I typically get two requests when I work with a new Pilates client. “I want to strengthen my core” and “I want to work my legs and butt.” Well, I’ve already covered the former pretty extensively with the Pilates Series of Five (Exercises 1, 2, 3, 4 and 5) and the Roll Up. This Training Tuesday, let’s begin to work the latter, your legs and booty, in this Pilates Side Kick series. Front and Back is the first exercise in the Pilates Side Kick Series and it is literally exactly like it sounds; lying on your side, you kick front and back. In case that wasn’t enough explanation, I break it down for you below.
PILATES Side Kick Series – Front & Back (10 reps/leg)
1. To prepare- lie on your right side. Line up your ears, shoulders and hips with the back of your mat. Your feet should be at the front corner of the mat, so that your body is in a moon (or banana) shape. Your shoulders should be stacked one on top of the other, as should your hips. Gently support your head with your right hand. Make sure to lift your ribs away from the mat so that your back and neck stay in alignment and your abdominals are engaged. The left hand rests lightly on the mat, in front of your chest. This should help you with balance, but don’t depend on it. The balance should come from your core. Rotate your legs slightly outward from your hips, in a Pilates (or ballet first) position.

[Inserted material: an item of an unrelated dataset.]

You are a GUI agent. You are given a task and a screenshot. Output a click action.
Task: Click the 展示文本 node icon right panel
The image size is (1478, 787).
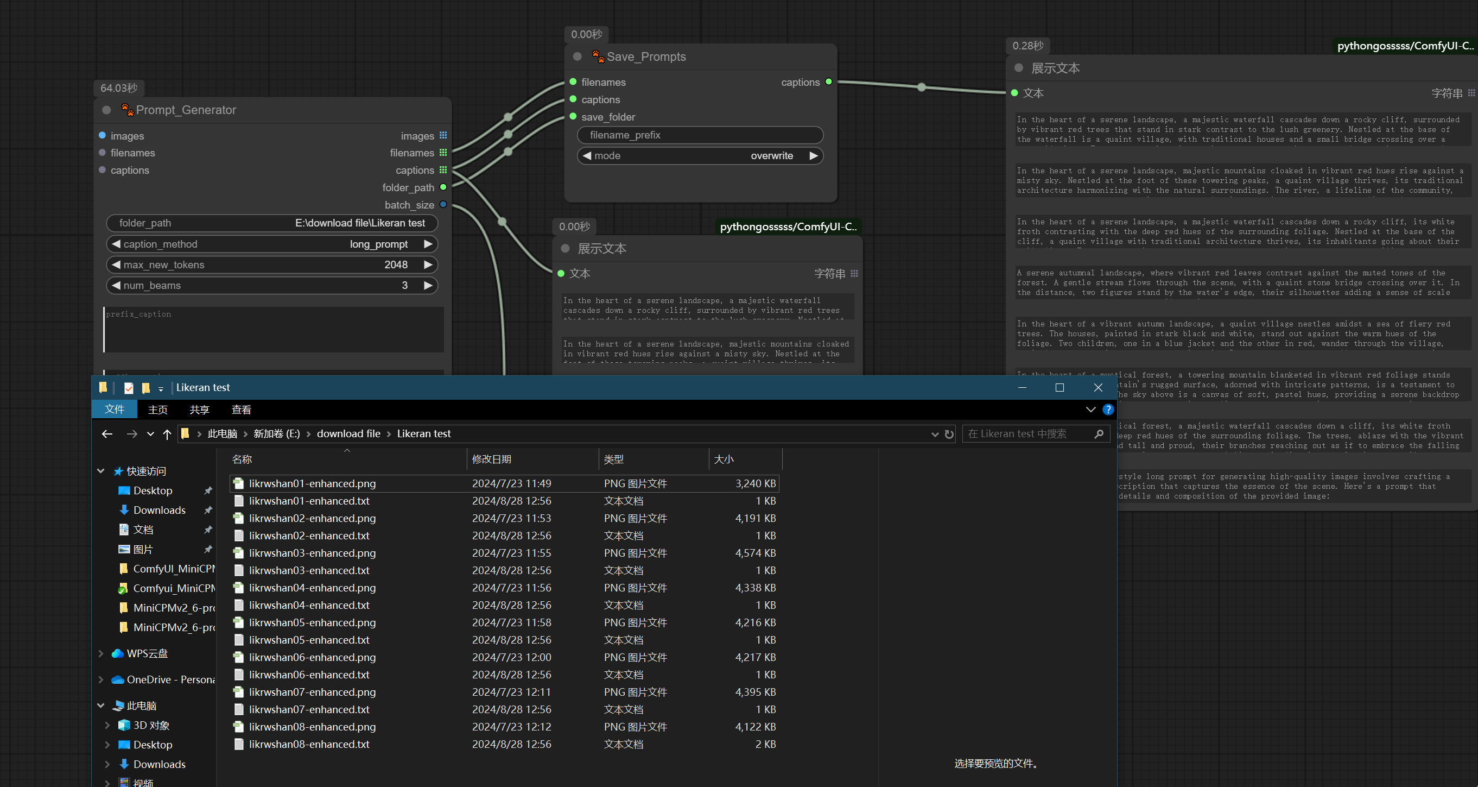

2. Lift your left leg a few inches. On an inhale, with your foot pointed, swing the left leg to the front. At the full length of your kick, do a small pulse kick.
3. On an exhale, keep your toes pointed as you sweep your left leg to the back, again doing a small pulse kick. This front to back represents one rep.4. Continue for 10 reps with the left leg and then repeat the entire series on the other side.
Things to keep in mind during your Pilates Side Kick Series
-The only thing moving throughout the exercise should be your working leg. The rest of your body should remain still and stable.
-Do not arch your back as you reach your leg to the back.
-Tummy pulled in nice and flat. Imagine zipping on those skinny jeans. You know the pair. Where you have to pull your tummy both in and up. Now do that throughout the exercise. We want to work on building your abdominal muscles in, not out.
Pilates Side Kick Series – Modifications
– If your neck is giving you trouble, reach your bottom arm straight out along the mat above your head and resting your head on it.
-Reduce the number of repetitions and don’t be afraid to take breaks. Proper form is more important than risking the integrity of your body.
-Vary the pace of the exercise. Try some slow and controlled and some more quickly.
-Increase the number of reps.
-Bring the front hand to the back of your head with your elbow pointed toward the ceiling. By taking away the support of your front hand, you will have to rely more heavily upon your core to ensure that your torso remains still.